-- Opening Marker --

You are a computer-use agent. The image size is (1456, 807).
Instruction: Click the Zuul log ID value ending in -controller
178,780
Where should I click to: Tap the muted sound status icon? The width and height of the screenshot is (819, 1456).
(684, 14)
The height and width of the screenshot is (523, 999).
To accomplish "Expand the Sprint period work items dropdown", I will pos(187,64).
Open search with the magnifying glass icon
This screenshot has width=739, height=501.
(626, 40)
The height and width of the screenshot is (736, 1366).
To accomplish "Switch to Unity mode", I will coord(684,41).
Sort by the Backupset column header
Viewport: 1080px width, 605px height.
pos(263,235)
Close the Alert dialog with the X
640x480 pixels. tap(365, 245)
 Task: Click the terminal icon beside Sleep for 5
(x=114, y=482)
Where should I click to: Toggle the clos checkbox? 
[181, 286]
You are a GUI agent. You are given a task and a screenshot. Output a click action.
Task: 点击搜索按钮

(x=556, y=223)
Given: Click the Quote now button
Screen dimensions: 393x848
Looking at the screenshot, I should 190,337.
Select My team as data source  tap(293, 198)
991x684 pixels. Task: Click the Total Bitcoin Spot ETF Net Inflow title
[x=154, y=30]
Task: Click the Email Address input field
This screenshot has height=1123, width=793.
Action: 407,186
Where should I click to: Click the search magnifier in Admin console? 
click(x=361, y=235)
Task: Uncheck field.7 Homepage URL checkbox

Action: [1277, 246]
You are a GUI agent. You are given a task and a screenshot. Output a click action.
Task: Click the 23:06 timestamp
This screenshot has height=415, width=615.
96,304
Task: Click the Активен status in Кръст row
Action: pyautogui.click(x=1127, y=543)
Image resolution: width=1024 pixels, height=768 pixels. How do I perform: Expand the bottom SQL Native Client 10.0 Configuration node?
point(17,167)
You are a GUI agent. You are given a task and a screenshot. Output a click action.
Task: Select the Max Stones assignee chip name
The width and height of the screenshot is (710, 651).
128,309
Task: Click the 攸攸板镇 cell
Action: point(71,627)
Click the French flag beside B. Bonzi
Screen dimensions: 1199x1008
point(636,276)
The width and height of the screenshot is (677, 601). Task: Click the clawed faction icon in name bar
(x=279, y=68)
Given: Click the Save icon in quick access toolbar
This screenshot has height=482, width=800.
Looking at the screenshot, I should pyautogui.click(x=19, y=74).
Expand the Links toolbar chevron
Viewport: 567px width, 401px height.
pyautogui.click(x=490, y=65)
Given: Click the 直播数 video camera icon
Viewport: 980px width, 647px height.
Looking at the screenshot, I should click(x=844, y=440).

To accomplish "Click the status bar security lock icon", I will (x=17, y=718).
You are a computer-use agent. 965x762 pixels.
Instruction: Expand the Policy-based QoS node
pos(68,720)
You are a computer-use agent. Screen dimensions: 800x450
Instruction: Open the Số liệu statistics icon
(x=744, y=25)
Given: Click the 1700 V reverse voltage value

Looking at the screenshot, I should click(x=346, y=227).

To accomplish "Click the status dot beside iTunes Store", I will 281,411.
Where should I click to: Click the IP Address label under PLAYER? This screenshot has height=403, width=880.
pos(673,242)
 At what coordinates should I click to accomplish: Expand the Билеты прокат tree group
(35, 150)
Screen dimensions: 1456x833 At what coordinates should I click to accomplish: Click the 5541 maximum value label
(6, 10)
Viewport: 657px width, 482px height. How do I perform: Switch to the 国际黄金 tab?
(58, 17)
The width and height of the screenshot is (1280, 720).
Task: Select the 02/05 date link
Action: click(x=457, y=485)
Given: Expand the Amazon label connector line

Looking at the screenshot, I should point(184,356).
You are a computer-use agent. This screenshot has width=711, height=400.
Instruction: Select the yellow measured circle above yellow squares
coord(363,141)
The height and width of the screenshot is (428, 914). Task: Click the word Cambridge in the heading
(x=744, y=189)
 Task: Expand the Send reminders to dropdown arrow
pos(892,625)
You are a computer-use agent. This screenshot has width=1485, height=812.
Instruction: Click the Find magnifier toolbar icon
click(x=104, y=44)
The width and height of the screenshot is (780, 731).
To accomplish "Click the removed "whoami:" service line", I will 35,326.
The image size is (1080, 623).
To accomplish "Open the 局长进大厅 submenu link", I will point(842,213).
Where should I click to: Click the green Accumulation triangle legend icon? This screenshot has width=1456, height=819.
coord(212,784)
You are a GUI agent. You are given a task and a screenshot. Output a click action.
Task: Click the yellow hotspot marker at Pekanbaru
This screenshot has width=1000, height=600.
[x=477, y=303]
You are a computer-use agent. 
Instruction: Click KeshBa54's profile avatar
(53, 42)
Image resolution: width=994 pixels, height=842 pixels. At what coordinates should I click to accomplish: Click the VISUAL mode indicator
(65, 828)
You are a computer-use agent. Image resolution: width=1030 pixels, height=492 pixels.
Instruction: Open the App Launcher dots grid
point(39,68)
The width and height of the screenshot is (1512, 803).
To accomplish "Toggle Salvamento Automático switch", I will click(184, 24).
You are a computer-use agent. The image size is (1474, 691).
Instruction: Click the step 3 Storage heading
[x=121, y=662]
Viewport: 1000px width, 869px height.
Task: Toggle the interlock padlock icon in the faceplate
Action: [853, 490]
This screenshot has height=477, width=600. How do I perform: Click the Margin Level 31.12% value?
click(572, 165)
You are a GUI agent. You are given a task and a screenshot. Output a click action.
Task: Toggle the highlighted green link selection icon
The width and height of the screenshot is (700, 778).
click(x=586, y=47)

-- Closing Marker --

(Task description): Set down the data exactly.

(Finished exercise):
You are a computer-use agent. The image size is (1456, 807).
Instruction: Click the Zuul log ID value ending in -controller
178,780
Where should I click to: Tap the muted sound status icon? The width and height of the screenshot is (819, 1456).
(684, 14)
The height and width of the screenshot is (523, 999).
To accomplish "Expand the Sprint period work items dropdown", I will pos(187,64).
Open search with the magnifying glass icon
This screenshot has width=739, height=501.
(626, 40)
The height and width of the screenshot is (736, 1366).
To accomplish "Switch to Unity mode", I will coord(684,41).
Sort by the Backupset column header
Viewport: 1080px width, 605px height.
pos(263,235)
Close the Alert dialog with the X
640x480 pixels. tap(365, 245)
 Task: Click the terminal icon beside Sleep for 5
(x=114, y=482)
Where should I click to: Toggle the clos checkbox? 
[181, 286]
You are a GUI agent. You are given a task and a screenshot. Output a click action.
Task: 点击搜索按钮

(x=556, y=223)
Given: Click the Quote now button
Screen dimensions: 393x848
Looking at the screenshot, I should 190,337.
Select My team as data source  tap(293, 198)
991x684 pixels. Task: Click the Total Bitcoin Spot ETF Net Inflow title
[x=154, y=30]
Task: Click the Email Address input field
This screenshot has height=1123, width=793.
Action: 407,186
Where should I click to: Click the search magnifier in Admin console? 
click(x=361, y=235)
Task: Uncheck field.7 Homepage URL checkbox

Action: [1277, 246]
You are a GUI agent. You are given a task and a screenshot. Output a click action.
Task: Click the 23:06 timestamp
This screenshot has height=415, width=615.
96,304
Task: Click the Активен status in Кръст row
Action: pyautogui.click(x=1127, y=543)
Image resolution: width=1024 pixels, height=768 pixels. How do I perform: Expand the bottom SQL Native Client 10.0 Configuration node?
point(17,167)
You are a GUI agent. You are given a task and a screenshot. Output a click action.
Task: Select the Max Stones assignee chip name
The width and height of the screenshot is (710, 651).
128,309
Task: Click the 攸攸板镇 cell
Action: point(71,627)
Click the French flag beside B. Bonzi
Screen dimensions: 1199x1008
point(636,276)
The width and height of the screenshot is (677, 601). Task: Click the clawed faction icon in name bar
(x=279, y=68)
Given: Click the Save icon in quick access toolbar
This screenshot has height=482, width=800.
Looking at the screenshot, I should pyautogui.click(x=19, y=74).
Expand the Links toolbar chevron
Viewport: 567px width, 401px height.
pyautogui.click(x=490, y=65)
Given: Click the 直播数 video camera icon
Viewport: 980px width, 647px height.
Looking at the screenshot, I should click(x=844, y=440).

To accomplish "Click the status bar security lock icon", I will (x=17, y=718).
You are a computer-use agent. 965x762 pixels.
Instruction: Expand the Policy-based QoS node
pos(68,720)
You are a computer-use agent. Screen dimensions: 800x450
Instruction: Open the Số liệu statistics icon
(x=744, y=25)
Given: Click the 1700 V reverse voltage value

Looking at the screenshot, I should click(x=346, y=227).

To accomplish "Click the status dot beside iTunes Store", I will 281,411.
Where should I click to: Click the IP Address label under PLAYER? This screenshot has height=403, width=880.
pos(673,242)
 At what coordinates should I click to accomplish: Expand the Билеты прокат tree group
(35, 150)
Screen dimensions: 1456x833 At what coordinates should I click to accomplish: Click the 5541 maximum value label
(6, 10)
Viewport: 657px width, 482px height. How do I perform: Switch to the 国际黄金 tab?
(58, 17)
The width and height of the screenshot is (1280, 720).
Task: Select the 02/05 date link
Action: click(x=457, y=485)
Given: Expand the Amazon label connector line

Looking at the screenshot, I should point(184,356).
You are a computer-use agent. This screenshot has width=711, height=400.
Instruction: Select the yellow measured circle above yellow squares
coord(363,141)
The height and width of the screenshot is (428, 914). Task: Click the word Cambridge in the heading
(x=744, y=189)
 Task: Expand the Send reminders to dropdown arrow
pos(892,625)
You are a computer-use agent. This screenshot has width=1485, height=812.
Instruction: Click the Find magnifier toolbar icon
click(x=104, y=44)
The width and height of the screenshot is (780, 731).
To accomplish "Click the removed "whoami:" service line", I will 35,326.
The image size is (1080, 623).
To accomplish "Open the 局长进大厅 submenu link", I will point(842,213).
Where should I click to: Click the green Accumulation triangle legend icon? This screenshot has width=1456, height=819.
coord(212,784)
You are a GUI agent. You are given a task and a screenshot. Output a click action.
Task: Click the yellow hotspot marker at Pekanbaru
This screenshot has width=1000, height=600.
[x=477, y=303]
You are a computer-use agent. 
Instruction: Click KeshBa54's profile avatar
(53, 42)
Image resolution: width=994 pixels, height=842 pixels. At what coordinates should I click to accomplish: Click the VISUAL mode indicator
(65, 828)
You are a computer-use agent. Image resolution: width=1030 pixels, height=492 pixels.
Instruction: Open the App Launcher dots grid
point(39,68)
The width and height of the screenshot is (1512, 803).
To accomplish "Toggle Salvamento Automático switch", I will click(184, 24).
You are a computer-use agent. The image size is (1474, 691).
Instruction: Click the step 3 Storage heading
[x=121, y=662]
Viewport: 1000px width, 869px height.
Task: Toggle the interlock padlock icon in the faceplate
Action: [853, 490]
This screenshot has height=477, width=600. How do I perform: Click the Margin Level 31.12% value?
click(572, 165)
You are a GUI agent. You are given a task and a screenshot. Output a click action.
Task: Toggle the highlighted green link selection icon
The width and height of the screenshot is (700, 778).
click(x=586, y=47)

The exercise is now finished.